- _EXERCISE GOAL_:
Without any pictures, copy the records below once more, exactly as they are.

- _SUPPLIED MATERIAL_:
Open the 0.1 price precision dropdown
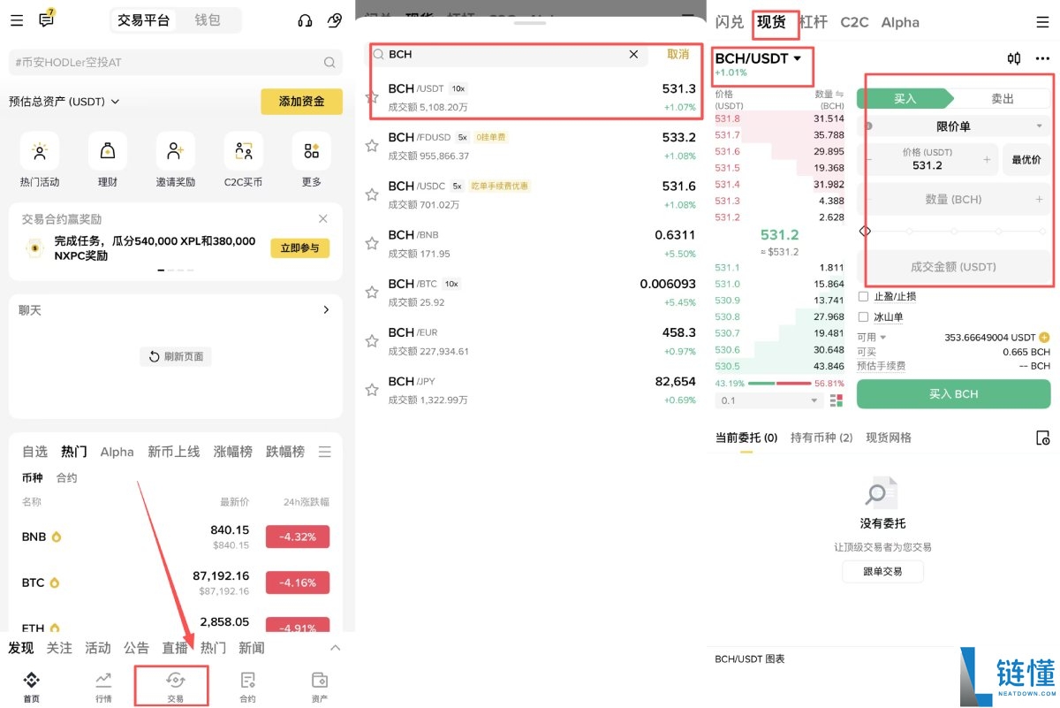This screenshot has height=708, width=1060. click(x=767, y=400)
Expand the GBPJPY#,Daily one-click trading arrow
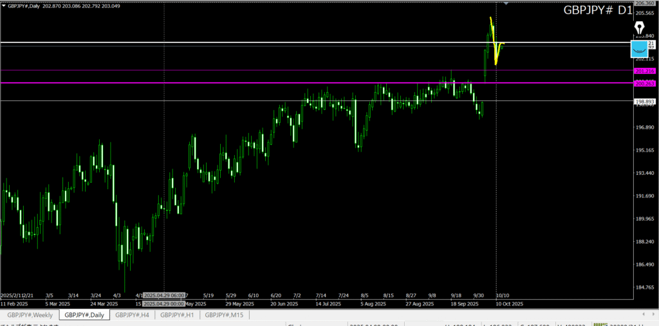 4,5
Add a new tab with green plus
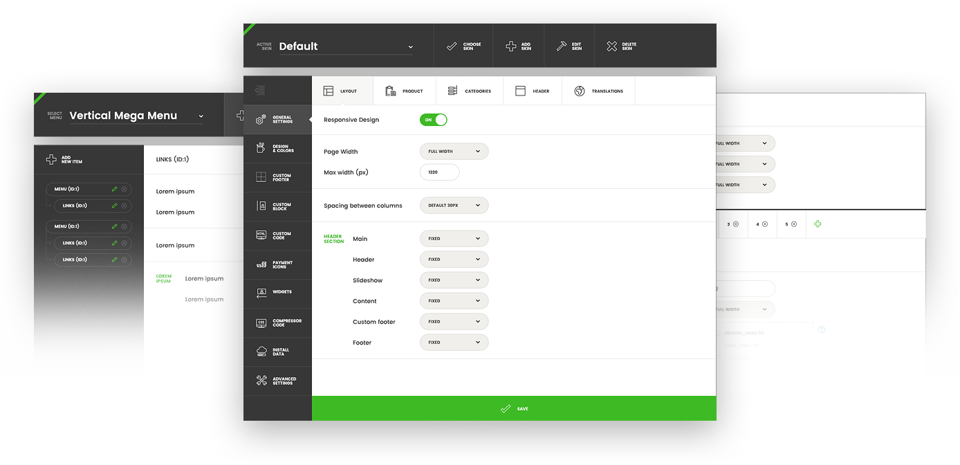 [818, 224]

- _EXPECTED ANSWER_:
Open the 0.1 price precision dropdown
This screenshot has height=708, width=1060. click(x=767, y=400)
Expand the GBPJPY#,Daily one-click trading arrow
 4,5
Add a new tab with green plus
 [818, 224]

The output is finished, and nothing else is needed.